- **PROVIDED DATA**:
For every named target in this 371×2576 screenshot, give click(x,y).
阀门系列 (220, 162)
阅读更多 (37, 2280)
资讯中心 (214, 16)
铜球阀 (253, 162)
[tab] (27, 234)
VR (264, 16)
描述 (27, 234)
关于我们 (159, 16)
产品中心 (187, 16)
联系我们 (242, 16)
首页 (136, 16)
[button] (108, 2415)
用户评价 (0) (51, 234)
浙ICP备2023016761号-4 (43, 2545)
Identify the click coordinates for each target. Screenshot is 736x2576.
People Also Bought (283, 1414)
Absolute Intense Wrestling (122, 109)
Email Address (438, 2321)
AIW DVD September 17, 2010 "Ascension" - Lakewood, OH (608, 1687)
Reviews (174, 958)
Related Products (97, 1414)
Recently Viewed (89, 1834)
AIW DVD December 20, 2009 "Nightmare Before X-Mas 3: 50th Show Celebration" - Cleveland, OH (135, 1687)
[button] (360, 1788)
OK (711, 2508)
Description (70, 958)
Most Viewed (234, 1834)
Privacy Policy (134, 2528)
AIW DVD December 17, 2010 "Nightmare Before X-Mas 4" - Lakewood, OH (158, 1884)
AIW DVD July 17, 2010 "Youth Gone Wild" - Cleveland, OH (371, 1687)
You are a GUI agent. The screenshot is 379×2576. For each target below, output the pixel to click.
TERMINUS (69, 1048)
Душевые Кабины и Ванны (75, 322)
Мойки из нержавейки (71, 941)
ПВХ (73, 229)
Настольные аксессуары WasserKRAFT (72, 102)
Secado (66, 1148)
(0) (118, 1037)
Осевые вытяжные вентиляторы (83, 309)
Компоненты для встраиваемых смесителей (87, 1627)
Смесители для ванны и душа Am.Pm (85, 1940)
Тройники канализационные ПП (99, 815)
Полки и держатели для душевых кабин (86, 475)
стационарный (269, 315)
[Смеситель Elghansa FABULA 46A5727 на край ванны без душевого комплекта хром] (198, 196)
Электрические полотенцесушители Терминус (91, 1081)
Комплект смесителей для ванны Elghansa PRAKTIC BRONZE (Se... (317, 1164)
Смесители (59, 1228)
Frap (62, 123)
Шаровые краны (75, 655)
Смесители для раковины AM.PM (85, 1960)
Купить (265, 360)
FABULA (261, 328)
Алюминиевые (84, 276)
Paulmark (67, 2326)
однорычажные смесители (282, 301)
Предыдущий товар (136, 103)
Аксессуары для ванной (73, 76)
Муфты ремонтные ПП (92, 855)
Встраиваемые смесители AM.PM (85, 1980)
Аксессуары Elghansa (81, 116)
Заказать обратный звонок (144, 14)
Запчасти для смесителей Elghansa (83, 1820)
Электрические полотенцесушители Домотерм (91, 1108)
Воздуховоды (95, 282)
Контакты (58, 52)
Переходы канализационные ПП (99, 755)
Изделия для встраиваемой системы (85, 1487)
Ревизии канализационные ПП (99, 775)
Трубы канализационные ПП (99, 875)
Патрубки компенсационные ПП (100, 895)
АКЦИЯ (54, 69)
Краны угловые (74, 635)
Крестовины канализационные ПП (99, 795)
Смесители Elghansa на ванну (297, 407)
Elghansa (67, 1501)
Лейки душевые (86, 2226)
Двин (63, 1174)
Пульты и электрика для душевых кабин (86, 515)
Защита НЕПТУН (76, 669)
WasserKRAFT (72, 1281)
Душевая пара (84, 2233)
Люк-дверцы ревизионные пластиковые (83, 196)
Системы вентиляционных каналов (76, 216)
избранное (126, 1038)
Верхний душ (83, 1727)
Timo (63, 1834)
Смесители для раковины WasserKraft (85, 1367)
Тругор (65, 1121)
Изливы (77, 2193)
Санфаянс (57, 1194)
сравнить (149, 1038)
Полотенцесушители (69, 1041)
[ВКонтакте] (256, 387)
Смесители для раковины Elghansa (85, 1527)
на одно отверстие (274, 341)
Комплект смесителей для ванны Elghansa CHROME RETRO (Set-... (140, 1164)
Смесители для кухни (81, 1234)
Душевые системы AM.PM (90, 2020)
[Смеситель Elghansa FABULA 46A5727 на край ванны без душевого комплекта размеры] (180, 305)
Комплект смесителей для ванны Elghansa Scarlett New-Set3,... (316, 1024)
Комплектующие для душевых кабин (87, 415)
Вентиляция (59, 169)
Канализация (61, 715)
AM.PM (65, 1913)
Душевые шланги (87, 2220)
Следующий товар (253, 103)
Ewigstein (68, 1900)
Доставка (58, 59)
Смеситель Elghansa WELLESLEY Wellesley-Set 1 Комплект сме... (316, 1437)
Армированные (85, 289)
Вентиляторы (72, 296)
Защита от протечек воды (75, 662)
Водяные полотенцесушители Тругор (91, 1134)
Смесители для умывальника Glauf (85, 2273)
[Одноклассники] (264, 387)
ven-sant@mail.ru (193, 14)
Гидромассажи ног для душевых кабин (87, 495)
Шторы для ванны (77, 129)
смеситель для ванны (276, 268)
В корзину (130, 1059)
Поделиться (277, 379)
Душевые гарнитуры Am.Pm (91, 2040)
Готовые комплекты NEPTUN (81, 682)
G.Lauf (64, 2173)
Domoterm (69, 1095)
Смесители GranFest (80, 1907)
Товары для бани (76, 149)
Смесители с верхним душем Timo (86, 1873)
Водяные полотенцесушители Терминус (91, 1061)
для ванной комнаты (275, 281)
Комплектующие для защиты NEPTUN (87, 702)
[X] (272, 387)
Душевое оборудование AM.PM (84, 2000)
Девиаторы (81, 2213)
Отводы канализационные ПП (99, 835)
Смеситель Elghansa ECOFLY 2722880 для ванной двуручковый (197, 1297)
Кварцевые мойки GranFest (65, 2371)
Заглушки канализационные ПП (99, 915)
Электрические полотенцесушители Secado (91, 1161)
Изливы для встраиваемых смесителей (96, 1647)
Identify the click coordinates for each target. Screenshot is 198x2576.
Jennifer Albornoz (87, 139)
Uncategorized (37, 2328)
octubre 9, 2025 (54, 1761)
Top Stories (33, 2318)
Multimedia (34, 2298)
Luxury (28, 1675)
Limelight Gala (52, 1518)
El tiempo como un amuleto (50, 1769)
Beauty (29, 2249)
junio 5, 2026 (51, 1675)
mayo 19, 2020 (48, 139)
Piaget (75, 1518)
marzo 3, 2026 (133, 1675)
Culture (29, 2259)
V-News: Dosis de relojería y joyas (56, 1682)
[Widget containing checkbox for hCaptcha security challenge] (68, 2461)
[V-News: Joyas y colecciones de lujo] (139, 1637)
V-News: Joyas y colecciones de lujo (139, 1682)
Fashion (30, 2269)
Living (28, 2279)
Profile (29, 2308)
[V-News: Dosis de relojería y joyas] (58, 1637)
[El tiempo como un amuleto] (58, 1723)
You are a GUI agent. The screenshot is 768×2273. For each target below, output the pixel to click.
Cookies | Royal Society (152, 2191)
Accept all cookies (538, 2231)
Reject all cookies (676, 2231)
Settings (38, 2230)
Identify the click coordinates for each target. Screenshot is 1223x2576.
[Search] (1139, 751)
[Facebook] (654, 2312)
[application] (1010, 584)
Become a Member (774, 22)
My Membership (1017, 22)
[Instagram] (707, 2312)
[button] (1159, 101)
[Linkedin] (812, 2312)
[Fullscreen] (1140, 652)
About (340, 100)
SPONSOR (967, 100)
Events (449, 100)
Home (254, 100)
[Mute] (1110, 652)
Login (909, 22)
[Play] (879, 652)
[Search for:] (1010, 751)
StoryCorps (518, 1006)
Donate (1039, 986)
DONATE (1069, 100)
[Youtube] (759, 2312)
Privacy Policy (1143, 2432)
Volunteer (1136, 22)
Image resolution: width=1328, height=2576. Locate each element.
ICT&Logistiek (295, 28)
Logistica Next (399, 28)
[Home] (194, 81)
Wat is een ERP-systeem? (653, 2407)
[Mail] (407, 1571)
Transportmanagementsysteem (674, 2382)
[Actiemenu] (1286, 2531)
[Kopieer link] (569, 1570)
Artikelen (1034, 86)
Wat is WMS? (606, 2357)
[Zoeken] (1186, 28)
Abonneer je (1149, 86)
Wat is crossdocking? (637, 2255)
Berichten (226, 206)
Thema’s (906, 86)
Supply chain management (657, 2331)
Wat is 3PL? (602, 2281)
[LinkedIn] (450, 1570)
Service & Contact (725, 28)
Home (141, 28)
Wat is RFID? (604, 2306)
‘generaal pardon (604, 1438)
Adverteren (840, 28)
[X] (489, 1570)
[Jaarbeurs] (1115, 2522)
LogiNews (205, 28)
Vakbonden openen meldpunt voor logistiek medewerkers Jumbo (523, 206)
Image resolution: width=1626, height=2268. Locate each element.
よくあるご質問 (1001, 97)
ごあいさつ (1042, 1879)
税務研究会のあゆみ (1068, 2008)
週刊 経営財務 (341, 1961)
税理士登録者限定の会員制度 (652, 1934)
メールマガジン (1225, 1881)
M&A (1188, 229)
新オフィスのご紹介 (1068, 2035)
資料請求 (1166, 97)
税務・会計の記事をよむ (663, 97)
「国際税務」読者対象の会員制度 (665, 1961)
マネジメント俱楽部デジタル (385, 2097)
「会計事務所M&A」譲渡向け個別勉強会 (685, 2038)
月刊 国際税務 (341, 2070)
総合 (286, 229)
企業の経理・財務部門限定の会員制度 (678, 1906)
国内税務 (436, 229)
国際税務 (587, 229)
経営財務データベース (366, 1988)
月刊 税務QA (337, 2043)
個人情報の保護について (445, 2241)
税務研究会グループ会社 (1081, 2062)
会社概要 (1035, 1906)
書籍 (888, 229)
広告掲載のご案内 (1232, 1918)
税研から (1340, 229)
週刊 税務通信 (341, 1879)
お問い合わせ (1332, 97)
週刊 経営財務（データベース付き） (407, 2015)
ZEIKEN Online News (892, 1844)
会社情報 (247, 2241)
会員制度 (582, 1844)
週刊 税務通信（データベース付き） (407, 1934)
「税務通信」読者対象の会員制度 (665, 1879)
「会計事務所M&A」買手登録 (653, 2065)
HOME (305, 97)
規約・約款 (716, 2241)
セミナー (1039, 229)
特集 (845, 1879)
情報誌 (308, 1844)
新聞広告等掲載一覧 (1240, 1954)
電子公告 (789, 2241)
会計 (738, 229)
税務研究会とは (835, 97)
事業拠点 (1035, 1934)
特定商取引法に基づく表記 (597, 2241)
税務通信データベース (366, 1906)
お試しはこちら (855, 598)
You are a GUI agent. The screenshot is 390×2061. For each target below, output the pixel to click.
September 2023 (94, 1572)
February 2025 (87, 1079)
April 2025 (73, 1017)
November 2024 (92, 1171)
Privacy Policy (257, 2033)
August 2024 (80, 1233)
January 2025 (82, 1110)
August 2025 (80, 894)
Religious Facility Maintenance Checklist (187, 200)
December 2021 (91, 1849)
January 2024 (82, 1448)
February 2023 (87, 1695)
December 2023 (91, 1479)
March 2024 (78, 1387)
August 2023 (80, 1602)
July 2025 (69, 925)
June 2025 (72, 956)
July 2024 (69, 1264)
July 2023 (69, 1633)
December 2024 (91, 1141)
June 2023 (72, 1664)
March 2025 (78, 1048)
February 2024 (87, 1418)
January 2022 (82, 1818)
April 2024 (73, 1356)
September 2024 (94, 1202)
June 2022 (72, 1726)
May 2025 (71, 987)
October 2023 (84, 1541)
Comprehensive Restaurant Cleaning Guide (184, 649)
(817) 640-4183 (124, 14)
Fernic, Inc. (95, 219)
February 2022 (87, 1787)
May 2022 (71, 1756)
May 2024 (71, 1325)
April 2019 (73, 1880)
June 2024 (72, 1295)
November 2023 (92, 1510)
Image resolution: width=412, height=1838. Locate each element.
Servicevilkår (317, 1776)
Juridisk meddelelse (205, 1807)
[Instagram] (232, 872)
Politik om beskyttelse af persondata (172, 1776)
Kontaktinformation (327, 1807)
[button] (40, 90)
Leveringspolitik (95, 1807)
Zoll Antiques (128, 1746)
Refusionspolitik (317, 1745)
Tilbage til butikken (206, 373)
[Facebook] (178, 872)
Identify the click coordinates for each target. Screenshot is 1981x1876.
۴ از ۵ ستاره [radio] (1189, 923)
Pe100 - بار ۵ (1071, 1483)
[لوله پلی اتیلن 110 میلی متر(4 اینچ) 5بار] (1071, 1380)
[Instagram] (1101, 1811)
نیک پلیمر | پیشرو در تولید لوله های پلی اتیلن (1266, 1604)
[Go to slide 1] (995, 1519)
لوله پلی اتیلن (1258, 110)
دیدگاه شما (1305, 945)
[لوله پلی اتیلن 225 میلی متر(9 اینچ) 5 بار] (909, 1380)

- **WHAT IS BEING ASKED**: The response should be the listing above, limited to the lines between the one holding "Settings (38, 2230)" and the one holding "[LinkedIn] (450, 1570)", inclusive, reproduced exactly.

- **SOLUTION TO THE PROBLEM**:
Settings (38, 2230)
Identify the click coordinates for each target. Screenshot is 1223x2576.
[Search] (1139, 751)
[Facebook] (654, 2312)
[application] (1010, 584)
Become a Member (774, 22)
My Membership (1017, 22)
[Instagram] (707, 2312)
[button] (1159, 101)
[Linkedin] (812, 2312)
[Fullscreen] (1140, 652)
About (340, 100)
SPONSOR (967, 100)
Events (449, 100)
Home (254, 100)
[Mute] (1110, 652)
Login (909, 22)
[Play] (879, 652)
[Search for:] (1010, 751)
StoryCorps (518, 1006)
Donate (1039, 986)
DONATE (1069, 100)
[Youtube] (759, 2312)
Privacy Policy (1143, 2432)
Volunteer (1136, 22)
Image resolution: width=1328, height=2576. Locate each element.
ICT&Logistiek (295, 28)
Logistica Next (399, 28)
[Home] (194, 81)
Wat is een ERP-systeem? (653, 2407)
[Mail] (407, 1571)
Transportmanagementsysteem (674, 2382)
[Actiemenu] (1286, 2531)
[Kopieer link] (569, 1570)
Artikelen (1034, 86)
Wat is WMS? (606, 2357)
[Zoeken] (1186, 28)
Abonneer je (1149, 86)
Wat is crossdocking? (637, 2255)
Berichten (226, 206)
Thema’s (906, 86)
Supply chain management (657, 2331)
Wat is 3PL? (602, 2281)
[LinkedIn] (450, 1570)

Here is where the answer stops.